HOW TO COMPLETE THIS TASK → Below are the records; copy out every line that holds the word "Oktober".

GIVEN RECORDS →
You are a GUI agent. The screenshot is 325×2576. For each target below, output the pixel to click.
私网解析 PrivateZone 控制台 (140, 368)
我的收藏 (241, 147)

---

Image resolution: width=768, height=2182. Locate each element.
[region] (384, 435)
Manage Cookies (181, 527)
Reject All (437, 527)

...

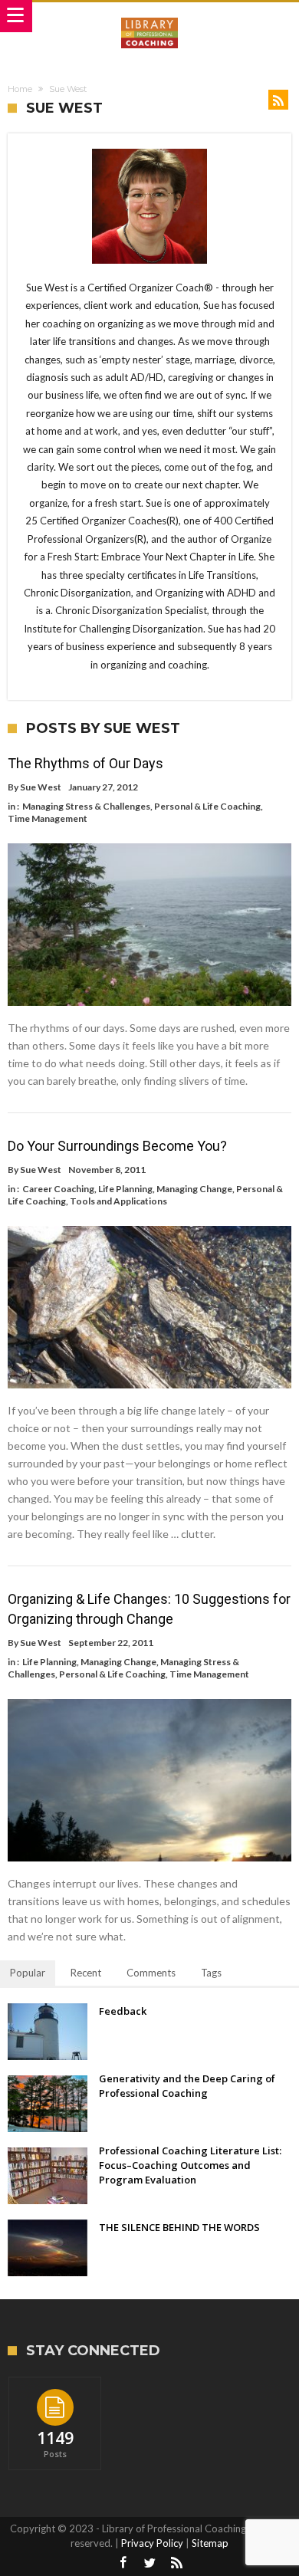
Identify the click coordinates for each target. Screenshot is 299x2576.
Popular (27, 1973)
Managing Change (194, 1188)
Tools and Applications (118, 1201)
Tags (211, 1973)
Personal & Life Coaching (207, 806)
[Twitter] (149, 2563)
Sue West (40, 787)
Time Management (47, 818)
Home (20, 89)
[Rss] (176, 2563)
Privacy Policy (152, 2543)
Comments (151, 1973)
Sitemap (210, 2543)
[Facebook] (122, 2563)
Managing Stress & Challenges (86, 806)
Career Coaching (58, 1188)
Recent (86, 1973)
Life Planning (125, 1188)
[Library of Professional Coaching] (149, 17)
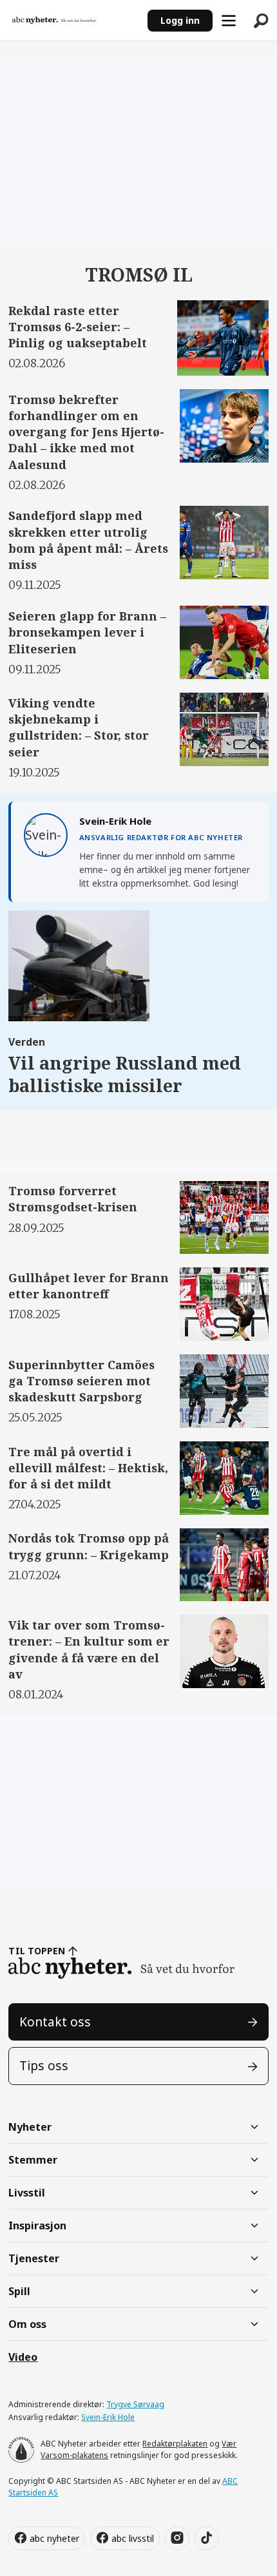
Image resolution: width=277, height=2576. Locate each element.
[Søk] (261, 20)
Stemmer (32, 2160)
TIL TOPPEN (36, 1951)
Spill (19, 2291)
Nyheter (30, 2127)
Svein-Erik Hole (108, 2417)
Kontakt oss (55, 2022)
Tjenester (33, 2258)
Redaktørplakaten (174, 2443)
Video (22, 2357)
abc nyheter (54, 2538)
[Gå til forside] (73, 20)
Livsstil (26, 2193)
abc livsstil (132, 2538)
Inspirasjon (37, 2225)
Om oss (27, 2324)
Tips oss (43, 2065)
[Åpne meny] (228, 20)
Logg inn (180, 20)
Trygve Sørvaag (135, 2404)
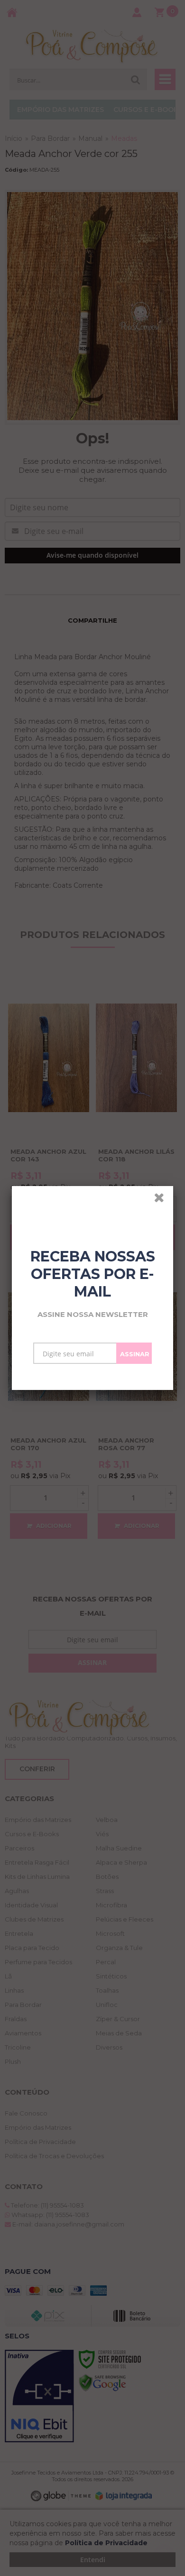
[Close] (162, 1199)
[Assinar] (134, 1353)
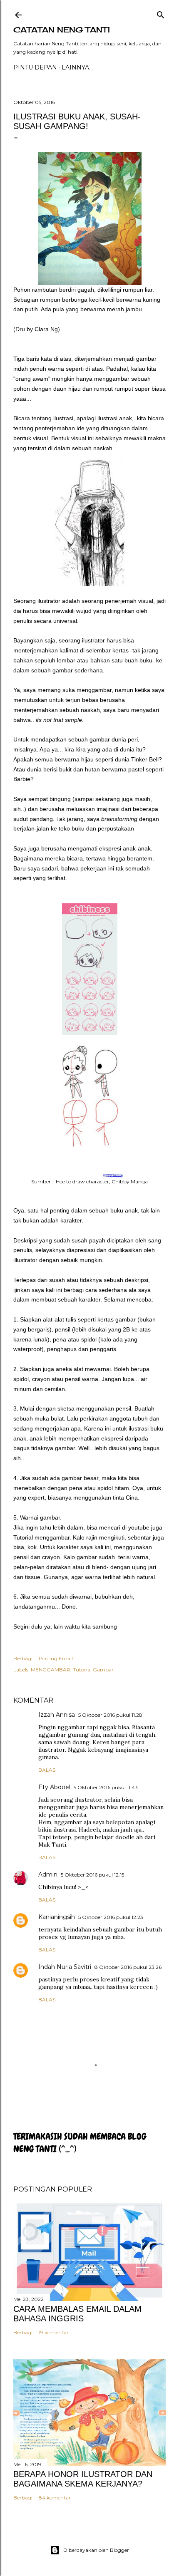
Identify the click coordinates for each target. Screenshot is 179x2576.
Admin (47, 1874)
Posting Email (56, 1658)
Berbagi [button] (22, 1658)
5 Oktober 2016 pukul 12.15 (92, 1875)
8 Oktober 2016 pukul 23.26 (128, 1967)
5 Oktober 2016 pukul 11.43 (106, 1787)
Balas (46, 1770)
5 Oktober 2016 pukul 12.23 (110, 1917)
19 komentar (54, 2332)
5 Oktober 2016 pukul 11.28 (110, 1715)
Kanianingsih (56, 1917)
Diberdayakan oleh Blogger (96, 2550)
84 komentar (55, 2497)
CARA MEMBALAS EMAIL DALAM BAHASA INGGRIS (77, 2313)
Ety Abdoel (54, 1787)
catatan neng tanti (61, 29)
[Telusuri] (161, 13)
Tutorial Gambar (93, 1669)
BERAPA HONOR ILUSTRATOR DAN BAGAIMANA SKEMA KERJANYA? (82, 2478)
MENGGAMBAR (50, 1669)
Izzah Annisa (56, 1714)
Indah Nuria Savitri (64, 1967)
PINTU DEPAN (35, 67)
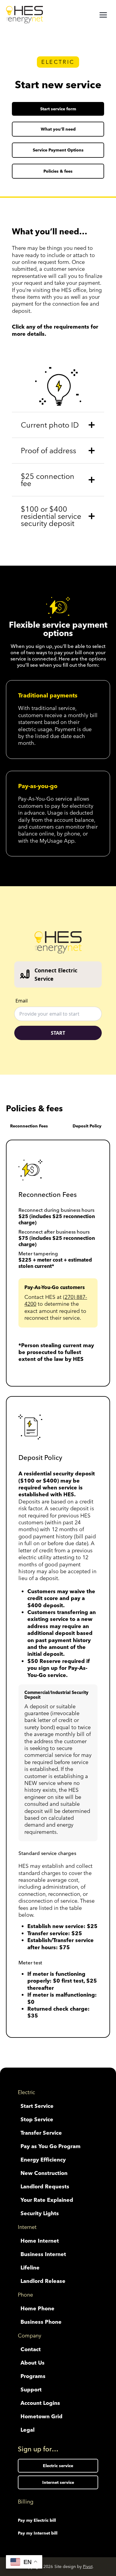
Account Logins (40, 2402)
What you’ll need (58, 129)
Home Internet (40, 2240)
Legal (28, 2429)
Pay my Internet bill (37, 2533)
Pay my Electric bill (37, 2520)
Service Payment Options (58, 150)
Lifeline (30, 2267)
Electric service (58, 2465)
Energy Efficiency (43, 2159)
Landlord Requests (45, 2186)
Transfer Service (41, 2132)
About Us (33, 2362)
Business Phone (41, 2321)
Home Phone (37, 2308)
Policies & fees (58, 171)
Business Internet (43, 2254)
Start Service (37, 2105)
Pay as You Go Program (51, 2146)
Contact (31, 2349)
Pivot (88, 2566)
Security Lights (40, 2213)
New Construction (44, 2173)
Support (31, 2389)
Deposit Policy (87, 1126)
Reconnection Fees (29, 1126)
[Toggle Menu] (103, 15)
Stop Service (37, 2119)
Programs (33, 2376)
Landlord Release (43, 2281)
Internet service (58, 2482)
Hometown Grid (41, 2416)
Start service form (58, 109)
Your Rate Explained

RESPONSE TO THE EXERCISE →
5 Oktober 2016 pukul 12.15 (92, 1875)
8 Oktober 2016 pukul 23.26 (128, 1967)
5 Oktober 2016 pukul 11.43 (106, 1787)
5 Oktober 2016 pukul 12.23 (110, 1917)
5 Oktober 2016 pukul 11.28 (110, 1715)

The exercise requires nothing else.